Here is a look at how the Patriots compensated:

Duron Harmon on punt coverage. The third-round pick from Rutgers was the choice to serve as one of the team's gunners opposite Marquice Cole. Slater's work as a gunner, where he often faces double teams, is considered exemplary.

Brandon Bolden on kickoff return. Slater is usually back deep on the kickoff return, mostly as the fullback on the unit. Second-year running back Bolden, who played for the first time this season after missing the first two games while recovering from a knee injury, took over that role.

Michael Buchanan on kickoff coverage. In an unusual switch, defensive end Buchanan was the new player on the kickoff coverage unit in place of Slater. At 6-foot-6 and 255 pounds, Buchanan has a different body type than the 6-foot, 210-pound Slater and fills a different role. Buchanan had played on the kickoff coverage unit in the season opener along with Slater, but was bumped off in Week 2 when Harmon dressed for the first time this season.

Jake Bequette on punt return. While not a 1-for-1 switch, and while acknowledging that the Patriots can have different units based on whether they are setting up a return or electing to rush more players, second-year player Bequette was a notable addition to the punt return team. Similar to Buchanan, he has a different body type than Slater and fills a different role. This was the first we've seen of Bequette in this role in 2013.

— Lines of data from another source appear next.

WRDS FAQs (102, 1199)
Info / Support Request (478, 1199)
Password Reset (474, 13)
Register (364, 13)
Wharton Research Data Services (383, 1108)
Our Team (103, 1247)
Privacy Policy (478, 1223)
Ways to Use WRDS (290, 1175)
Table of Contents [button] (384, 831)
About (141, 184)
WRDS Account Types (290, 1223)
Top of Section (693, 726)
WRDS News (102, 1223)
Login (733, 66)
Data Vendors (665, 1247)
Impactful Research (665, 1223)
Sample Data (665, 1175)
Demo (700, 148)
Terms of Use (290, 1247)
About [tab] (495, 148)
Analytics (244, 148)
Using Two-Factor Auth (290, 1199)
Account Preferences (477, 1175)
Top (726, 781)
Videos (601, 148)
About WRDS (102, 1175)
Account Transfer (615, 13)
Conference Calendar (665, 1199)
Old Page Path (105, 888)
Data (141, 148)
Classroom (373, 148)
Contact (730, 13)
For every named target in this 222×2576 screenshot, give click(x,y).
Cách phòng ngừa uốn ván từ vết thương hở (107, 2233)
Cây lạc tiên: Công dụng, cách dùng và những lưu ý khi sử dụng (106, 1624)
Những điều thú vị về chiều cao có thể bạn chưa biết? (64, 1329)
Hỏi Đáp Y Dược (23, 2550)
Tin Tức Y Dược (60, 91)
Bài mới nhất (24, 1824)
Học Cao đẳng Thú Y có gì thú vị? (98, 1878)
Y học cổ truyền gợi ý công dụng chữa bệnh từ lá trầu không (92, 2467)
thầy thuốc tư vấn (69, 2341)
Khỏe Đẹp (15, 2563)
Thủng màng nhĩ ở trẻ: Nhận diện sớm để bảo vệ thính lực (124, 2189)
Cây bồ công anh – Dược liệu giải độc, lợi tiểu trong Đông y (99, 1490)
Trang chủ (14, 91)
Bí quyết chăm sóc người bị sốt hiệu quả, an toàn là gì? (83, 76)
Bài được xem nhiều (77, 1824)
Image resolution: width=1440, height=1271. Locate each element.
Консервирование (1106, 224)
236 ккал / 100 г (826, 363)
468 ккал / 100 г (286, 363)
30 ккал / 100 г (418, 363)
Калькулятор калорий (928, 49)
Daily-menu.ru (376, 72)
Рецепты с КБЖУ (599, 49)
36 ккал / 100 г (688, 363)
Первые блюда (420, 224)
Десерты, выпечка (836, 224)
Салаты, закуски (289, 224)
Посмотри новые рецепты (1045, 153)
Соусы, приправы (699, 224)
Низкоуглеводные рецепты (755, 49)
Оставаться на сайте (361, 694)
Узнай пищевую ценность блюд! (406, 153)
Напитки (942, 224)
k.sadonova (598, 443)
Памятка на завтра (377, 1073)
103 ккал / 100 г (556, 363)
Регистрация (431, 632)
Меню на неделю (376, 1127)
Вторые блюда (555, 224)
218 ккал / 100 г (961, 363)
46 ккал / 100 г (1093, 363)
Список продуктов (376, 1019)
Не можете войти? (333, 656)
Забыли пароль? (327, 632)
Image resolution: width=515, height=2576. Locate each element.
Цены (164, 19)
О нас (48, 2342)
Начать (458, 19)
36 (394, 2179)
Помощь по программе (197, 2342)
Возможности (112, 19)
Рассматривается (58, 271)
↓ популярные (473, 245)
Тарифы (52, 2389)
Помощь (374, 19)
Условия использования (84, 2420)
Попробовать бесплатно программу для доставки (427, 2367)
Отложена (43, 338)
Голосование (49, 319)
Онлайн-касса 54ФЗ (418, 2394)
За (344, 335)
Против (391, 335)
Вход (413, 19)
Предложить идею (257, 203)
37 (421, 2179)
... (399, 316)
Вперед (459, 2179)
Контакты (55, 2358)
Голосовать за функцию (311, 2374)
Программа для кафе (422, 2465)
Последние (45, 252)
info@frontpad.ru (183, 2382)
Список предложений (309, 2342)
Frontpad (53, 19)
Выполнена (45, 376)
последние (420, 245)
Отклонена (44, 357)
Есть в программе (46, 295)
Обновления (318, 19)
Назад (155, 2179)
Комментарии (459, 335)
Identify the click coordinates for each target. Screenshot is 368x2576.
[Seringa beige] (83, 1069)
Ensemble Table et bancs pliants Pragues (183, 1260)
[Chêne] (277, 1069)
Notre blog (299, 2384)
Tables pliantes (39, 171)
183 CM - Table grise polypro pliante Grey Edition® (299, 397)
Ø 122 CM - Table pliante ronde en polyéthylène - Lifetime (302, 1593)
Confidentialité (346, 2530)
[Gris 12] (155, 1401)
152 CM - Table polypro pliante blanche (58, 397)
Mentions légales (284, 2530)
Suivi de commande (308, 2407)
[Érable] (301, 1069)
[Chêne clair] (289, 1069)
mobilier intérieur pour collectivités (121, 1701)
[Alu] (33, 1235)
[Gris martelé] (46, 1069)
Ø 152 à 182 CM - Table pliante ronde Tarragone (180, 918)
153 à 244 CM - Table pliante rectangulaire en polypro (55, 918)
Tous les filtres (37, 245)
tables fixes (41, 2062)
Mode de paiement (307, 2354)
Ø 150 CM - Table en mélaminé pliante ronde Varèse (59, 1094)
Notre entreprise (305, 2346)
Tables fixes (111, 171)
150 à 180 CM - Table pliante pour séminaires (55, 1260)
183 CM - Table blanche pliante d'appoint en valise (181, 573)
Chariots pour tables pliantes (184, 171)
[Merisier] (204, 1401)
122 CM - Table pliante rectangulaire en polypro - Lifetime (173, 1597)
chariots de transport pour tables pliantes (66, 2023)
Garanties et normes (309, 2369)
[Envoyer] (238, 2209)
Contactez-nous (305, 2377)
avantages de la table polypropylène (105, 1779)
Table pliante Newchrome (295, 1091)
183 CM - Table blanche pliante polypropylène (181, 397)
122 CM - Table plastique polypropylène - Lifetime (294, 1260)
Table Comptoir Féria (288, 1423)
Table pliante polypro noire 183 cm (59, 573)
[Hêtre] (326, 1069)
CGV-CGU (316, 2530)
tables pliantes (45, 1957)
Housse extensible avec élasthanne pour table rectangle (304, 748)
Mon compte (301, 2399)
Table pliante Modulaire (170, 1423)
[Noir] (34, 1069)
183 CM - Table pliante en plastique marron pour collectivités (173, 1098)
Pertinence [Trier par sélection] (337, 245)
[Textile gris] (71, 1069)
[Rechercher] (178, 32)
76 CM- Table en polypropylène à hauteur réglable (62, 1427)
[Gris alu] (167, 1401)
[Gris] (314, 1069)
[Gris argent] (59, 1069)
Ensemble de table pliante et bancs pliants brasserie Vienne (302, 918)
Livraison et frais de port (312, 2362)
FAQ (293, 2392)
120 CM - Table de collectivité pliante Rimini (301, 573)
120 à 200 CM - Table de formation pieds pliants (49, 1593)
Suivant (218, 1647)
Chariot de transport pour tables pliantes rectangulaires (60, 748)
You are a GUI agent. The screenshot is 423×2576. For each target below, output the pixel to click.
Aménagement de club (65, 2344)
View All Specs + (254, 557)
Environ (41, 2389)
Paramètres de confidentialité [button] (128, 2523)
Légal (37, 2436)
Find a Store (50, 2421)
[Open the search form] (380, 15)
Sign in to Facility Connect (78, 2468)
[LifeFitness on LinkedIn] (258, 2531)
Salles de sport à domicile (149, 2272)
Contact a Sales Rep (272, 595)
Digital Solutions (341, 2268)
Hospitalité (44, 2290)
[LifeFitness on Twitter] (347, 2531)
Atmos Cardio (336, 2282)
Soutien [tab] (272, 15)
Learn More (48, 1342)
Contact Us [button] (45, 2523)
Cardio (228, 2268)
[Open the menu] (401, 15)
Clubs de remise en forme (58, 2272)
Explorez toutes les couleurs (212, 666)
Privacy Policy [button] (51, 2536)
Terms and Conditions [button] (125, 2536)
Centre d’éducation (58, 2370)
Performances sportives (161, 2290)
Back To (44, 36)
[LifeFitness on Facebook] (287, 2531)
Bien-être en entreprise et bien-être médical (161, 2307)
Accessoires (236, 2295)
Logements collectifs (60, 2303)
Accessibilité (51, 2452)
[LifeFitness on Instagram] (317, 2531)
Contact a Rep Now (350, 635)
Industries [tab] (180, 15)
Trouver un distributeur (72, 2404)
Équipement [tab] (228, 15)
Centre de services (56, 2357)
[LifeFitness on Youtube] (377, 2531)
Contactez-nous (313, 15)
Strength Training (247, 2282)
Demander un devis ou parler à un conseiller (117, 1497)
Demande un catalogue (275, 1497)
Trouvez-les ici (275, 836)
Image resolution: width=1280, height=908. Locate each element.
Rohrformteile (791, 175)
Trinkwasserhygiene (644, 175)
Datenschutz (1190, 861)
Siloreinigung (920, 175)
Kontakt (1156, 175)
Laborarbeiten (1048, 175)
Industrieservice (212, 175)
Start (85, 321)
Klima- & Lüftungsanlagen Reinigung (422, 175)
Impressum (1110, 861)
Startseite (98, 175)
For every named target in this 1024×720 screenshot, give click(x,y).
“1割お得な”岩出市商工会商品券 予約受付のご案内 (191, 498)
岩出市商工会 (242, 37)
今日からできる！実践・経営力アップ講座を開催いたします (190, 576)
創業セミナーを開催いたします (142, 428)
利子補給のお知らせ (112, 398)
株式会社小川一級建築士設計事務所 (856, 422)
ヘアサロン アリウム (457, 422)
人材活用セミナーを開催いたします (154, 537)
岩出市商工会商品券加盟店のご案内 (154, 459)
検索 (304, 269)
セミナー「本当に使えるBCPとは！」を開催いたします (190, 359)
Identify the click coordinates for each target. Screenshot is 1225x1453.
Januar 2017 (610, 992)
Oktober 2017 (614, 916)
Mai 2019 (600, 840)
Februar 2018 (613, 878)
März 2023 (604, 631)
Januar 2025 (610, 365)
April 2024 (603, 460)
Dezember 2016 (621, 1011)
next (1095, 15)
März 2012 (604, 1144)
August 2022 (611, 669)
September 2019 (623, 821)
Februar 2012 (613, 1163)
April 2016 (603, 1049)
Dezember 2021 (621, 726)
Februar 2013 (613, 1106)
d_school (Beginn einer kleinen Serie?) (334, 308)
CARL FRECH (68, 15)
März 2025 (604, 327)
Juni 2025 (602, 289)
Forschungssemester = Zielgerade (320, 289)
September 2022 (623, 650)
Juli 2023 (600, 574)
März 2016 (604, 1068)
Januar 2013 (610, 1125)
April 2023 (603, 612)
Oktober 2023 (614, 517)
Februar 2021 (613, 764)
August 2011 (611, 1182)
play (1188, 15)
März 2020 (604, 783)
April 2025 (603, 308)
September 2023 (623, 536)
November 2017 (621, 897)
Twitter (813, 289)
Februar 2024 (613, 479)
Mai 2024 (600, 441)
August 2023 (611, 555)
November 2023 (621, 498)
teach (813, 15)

ANALYSIS: This is a good example of how Slater's absence led to four-pronged juggling by the coaching staff. Bill Belichick has spoken in the past about how his experience as a special-teams coach prepared him well for his role as a head coach in terms of managing the overall 53-man roster, and this is a perfect example to illustrate that point. It also highlights how Slater's skills are unique and no one player can fill the void. ... Players who were on all four units Sunday were LB Jamie Collins, LB Dane Fletcher, LB Chris White and S Tavon Wilson, which reflects their special-teams value and why, among other reasons, they are locks for the 46-man game-day roster on a weekly basis. ... Players on three units were CB Marquice Cole, S Nate Ebner and S Duron Harmon. ... The wedge players on the kickoff return were FB James Develin, TE Michael Hoomanawanui and TE Matthew Mulligan.